→ What is needed
Would you please copy each line below that includes the string "icon"?

::::::::

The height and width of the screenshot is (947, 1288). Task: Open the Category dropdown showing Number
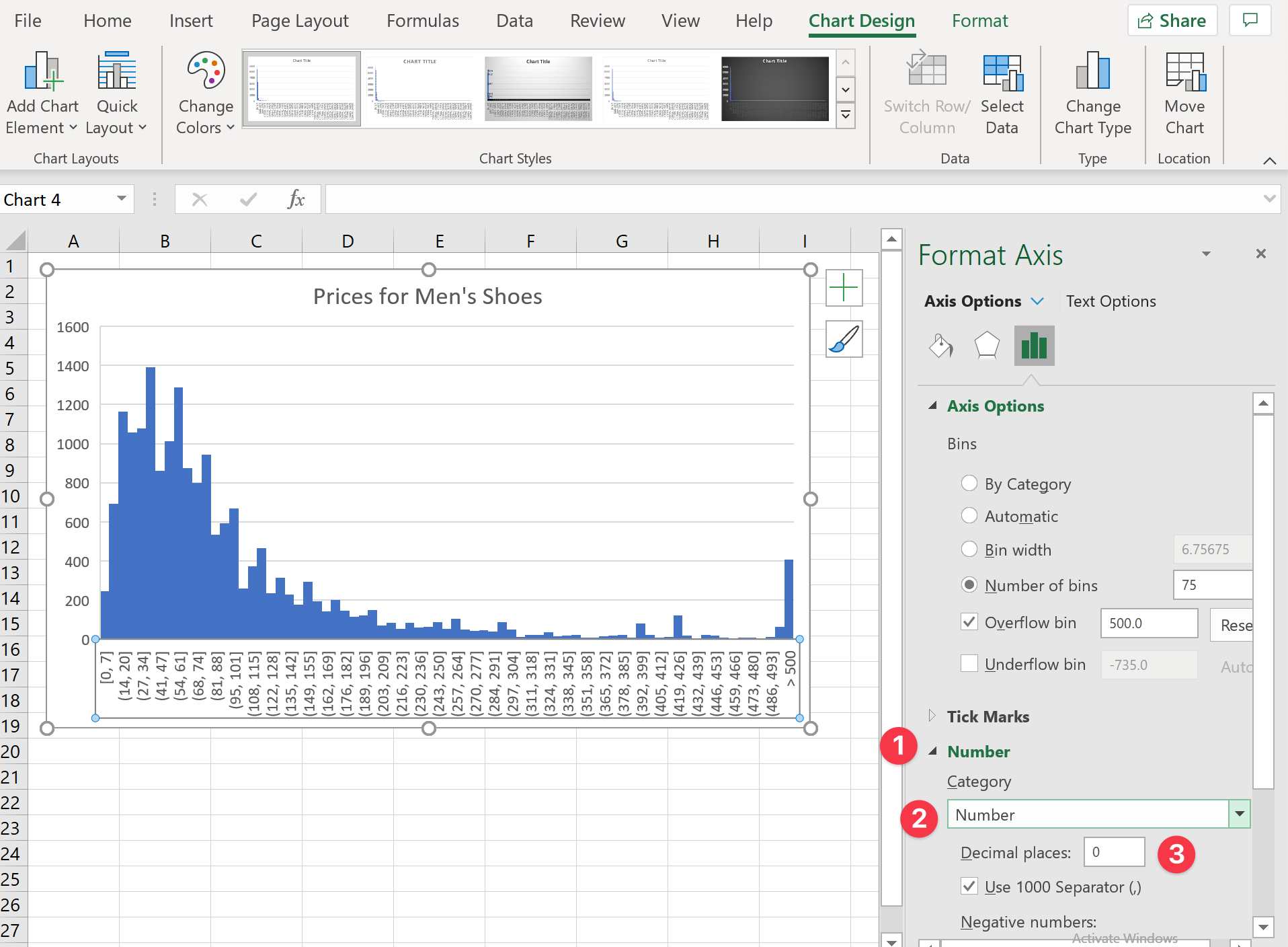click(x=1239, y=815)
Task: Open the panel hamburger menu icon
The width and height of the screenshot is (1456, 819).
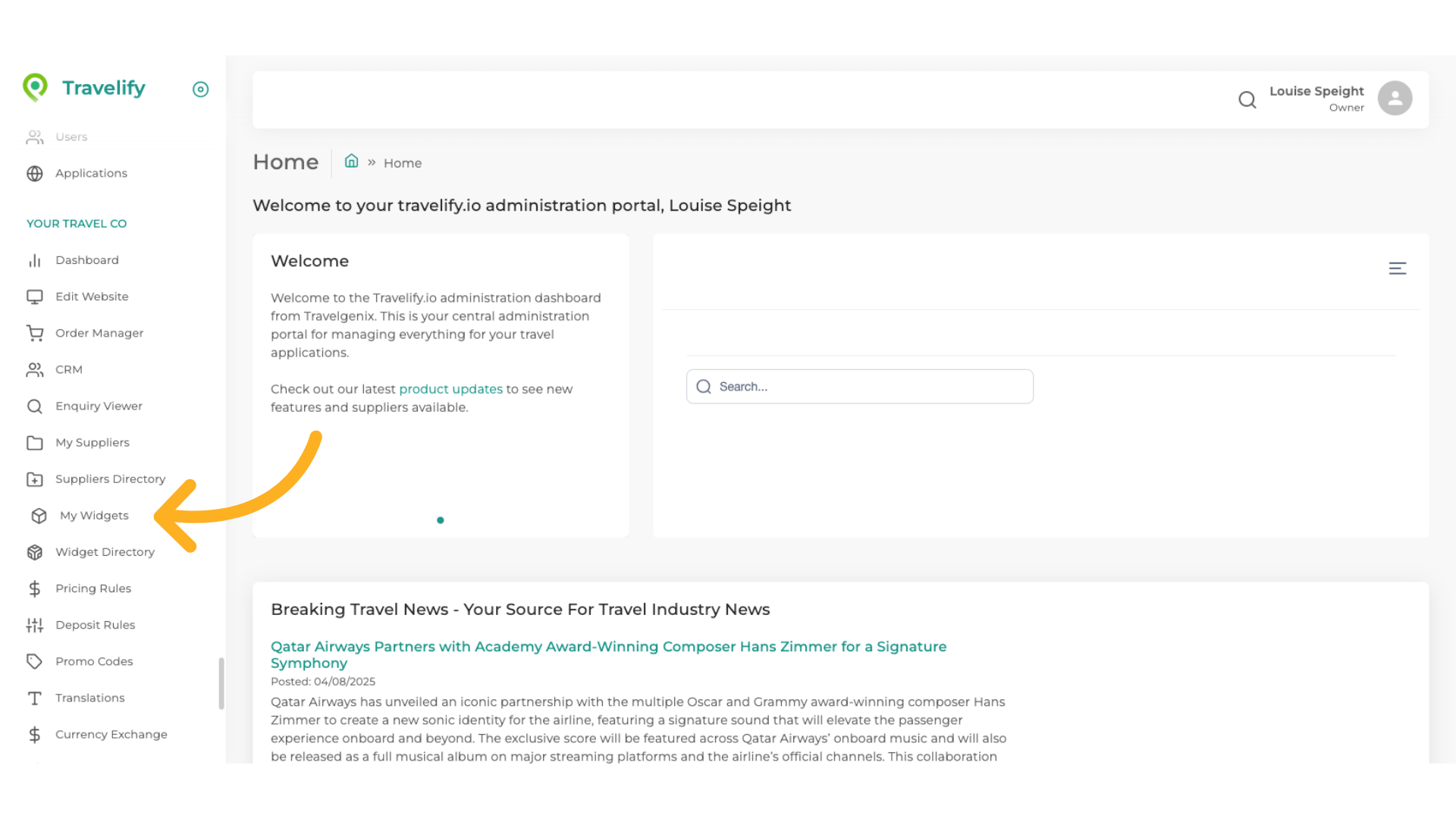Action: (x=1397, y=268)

::::::::

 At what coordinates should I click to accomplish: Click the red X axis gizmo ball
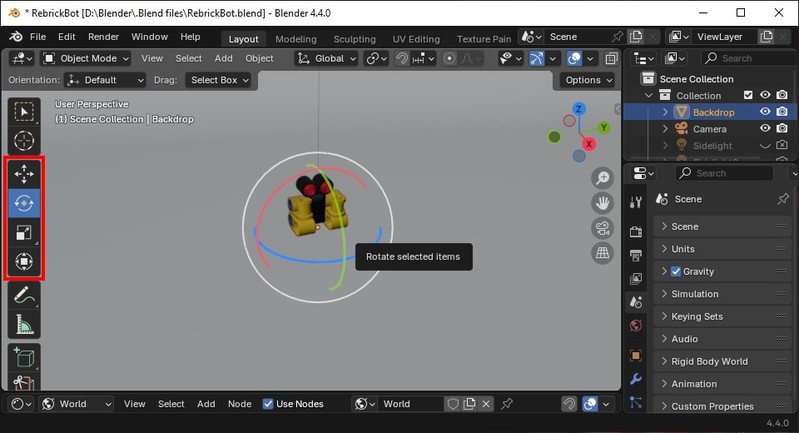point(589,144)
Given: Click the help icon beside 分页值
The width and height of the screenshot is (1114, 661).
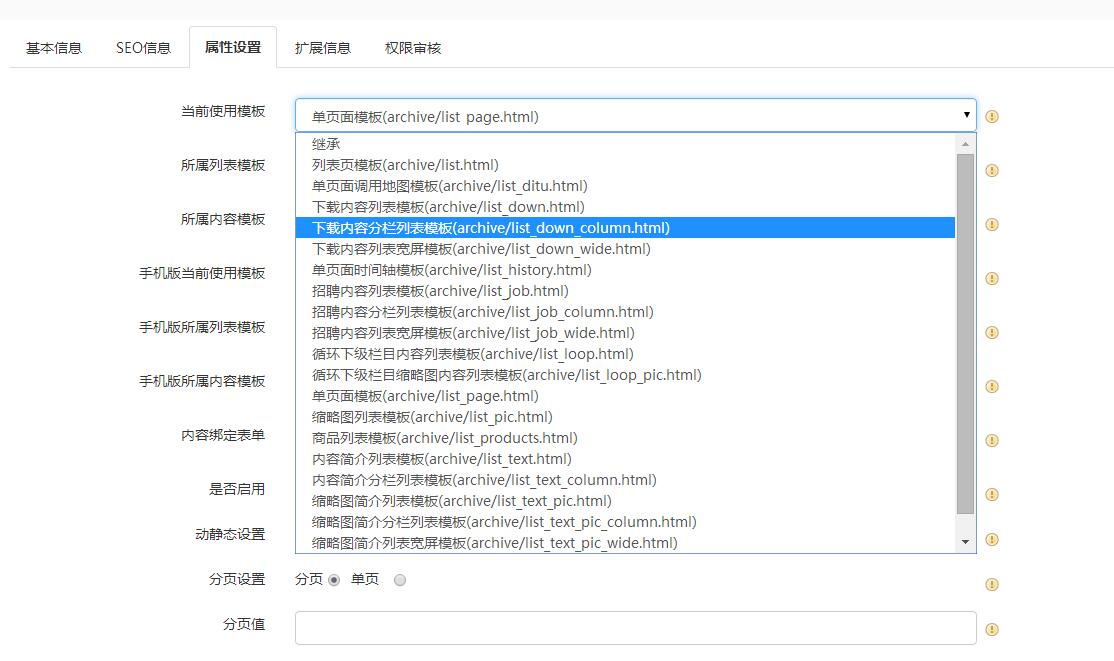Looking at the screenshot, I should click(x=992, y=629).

::::::::

→ Expected output
Task: Open the panel hamburger menu icon
Given: Click the help icon beside 分页值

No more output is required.